E-gov: Four measures of progress
- By Sara Michael
- Mar 14, 2004
Under the E-Government Act of 2002, the Office of Management and Budget is required to report to Congress on agencies' progress in meeting each of the law's provisions. Here are some highlights from OMB's first report, which was released last week.
The act's privacy provisions cover issues such as machine-readable Web site policies, privacy impact assessments, use of tracking technology and designation of a privacy official.
More than half of the 60 agencies reporting to OMB said they have or plan to soon have machine-readable privacy policies on their Web sites. Such policies are translated into a computer language readable by users' browsers. They alert users if a Web site's policy is not in line with the preferences set in their browsers.

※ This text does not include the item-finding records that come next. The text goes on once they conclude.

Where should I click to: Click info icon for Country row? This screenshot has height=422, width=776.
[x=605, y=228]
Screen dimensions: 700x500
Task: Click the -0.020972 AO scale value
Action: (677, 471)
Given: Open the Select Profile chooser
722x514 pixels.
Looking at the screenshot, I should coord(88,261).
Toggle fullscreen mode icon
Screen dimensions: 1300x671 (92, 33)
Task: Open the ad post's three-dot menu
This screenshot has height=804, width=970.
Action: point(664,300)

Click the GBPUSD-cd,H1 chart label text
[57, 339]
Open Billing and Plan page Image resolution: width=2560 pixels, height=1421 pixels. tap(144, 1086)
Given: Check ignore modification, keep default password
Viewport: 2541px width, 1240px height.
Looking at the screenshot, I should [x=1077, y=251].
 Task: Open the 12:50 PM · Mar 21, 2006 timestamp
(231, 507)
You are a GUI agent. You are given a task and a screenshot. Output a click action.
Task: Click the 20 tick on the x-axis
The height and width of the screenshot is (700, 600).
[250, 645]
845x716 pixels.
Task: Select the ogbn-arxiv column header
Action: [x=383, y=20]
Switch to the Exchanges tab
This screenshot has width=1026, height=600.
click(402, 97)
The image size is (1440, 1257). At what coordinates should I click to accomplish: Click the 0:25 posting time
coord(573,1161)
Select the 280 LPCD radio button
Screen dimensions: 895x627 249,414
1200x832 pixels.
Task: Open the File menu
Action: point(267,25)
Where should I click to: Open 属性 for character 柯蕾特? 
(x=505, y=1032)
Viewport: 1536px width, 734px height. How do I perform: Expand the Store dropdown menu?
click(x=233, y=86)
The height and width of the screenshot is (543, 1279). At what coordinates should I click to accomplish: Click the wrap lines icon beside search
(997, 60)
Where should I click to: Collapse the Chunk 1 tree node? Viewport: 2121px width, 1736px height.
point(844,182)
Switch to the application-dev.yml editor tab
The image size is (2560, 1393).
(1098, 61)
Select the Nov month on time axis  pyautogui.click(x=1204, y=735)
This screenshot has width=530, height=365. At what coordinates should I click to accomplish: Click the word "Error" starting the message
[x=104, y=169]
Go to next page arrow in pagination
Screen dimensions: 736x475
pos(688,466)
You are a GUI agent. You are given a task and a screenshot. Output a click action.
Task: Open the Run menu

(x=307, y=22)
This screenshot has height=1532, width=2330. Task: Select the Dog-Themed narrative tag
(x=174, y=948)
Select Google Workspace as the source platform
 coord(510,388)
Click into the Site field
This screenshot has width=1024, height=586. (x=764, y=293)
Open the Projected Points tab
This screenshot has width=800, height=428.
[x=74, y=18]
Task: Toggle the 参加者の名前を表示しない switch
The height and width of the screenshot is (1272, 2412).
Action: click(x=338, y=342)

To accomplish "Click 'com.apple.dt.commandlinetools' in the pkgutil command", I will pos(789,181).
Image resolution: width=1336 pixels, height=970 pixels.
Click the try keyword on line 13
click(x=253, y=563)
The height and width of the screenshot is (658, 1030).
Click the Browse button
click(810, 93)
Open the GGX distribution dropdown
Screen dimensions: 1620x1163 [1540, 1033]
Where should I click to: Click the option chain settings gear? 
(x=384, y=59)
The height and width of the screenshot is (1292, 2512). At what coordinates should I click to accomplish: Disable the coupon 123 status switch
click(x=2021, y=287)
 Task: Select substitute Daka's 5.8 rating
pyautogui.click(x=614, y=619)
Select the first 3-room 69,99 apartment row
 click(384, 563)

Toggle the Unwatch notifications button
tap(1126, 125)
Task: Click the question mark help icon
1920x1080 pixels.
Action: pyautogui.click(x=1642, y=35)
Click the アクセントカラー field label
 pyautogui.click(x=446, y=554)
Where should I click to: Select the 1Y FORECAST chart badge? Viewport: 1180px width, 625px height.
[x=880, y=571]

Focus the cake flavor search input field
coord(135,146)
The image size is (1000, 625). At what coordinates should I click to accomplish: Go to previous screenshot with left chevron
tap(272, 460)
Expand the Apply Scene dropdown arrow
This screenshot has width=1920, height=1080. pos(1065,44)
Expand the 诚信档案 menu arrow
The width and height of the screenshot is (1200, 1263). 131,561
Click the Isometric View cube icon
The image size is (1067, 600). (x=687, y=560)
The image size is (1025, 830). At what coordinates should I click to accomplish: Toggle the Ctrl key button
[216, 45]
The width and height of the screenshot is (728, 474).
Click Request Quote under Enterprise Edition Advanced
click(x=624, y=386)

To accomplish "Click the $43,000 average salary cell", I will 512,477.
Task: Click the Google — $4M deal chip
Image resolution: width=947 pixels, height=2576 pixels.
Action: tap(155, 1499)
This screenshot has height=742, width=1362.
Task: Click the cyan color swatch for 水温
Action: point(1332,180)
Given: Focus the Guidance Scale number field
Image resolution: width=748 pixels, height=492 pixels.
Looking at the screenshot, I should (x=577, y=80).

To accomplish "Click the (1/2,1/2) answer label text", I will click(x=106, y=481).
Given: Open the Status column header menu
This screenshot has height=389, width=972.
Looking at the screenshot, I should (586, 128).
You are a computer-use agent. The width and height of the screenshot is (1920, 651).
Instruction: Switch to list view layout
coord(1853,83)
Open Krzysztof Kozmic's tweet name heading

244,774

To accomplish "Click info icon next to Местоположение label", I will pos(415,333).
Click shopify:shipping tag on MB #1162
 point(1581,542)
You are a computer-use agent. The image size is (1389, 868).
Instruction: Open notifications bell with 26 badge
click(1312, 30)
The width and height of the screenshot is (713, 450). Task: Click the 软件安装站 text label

According to the report, "Other agencies were undecided [and] indicated they were either examining the field or they were awaiting a recommendation from OMB on what standard to use." Although OMB does not endorse any standard, there is only one way to adopt machine-readable policies — by using the Platform for Privacy Preferences Project developed by the World Wide Web Consortium.
Agency officials are also improving their understanding of privacy impact assessments, and many plan to post the assessments on their Web sites, according to OMB's report.
The E-Government Act reauthorized the Government Paperwork Elimination Act of 1998 (GPEA), which requires agencies to offer the public the option of submitting government forms electronically.
By the end of 2003, 57 percent of all federal agency transactions were available online, with hundreds more expected to be online soon, OMB officials wrote in their report.
The law recognizes that in some cases an electronic option will not be feasible. (For example, airline travelers would not be able to complete customs forms electronically while in flight to their destinations.) OMB officials said 32 percent of government transactions will not have an electronic option.
Further, the Business Gateway e-government initiative, a Web portal that compiles business-related laws and regulations, has created an online catalog of electronic transactions to give the public access to forms that affect businesses and citizens and to help agencies manage those forms.
Accessibility, usability and archiving
The Interagency Committee on Government Information was formed in June 2003, with a June 2004 deadline for making recommendations to OMB on deriving a method for establishing standards for agency Web sites and a directory of government Web sites.
By the end of the year, the committee is expected to advise OMB and the National Archives and Records Administration on standards for categorizing and indexing government information and storing electronic records.
The committee comprises three working groups that will tackle the categorization of information, electronic records policy and Web content management.
The E-Government Act mandates that agencies use standard protocols for geographic information systems. According to OMB's report, agencies are making progress, particularly through the Geospatial One-Stop e-government initiative.
By the end of last year, 24 federal agencies had used the initiative's Geodata.gov Web portal to post more than 214 datasets. Eighteen states have also posted 213 geographic records, along with more than 2,000 records from local jurisdictions, according to the report.
Geospatial One-Stop is intended to make it easier for agencies to share geographic data, and during the next six months, officials plan to enhance the portal's capabilities. Officials are also planning to create a contract for geospatial portal components, so agencies can buy interoperable, standards-based components to use in their own portals and other applications.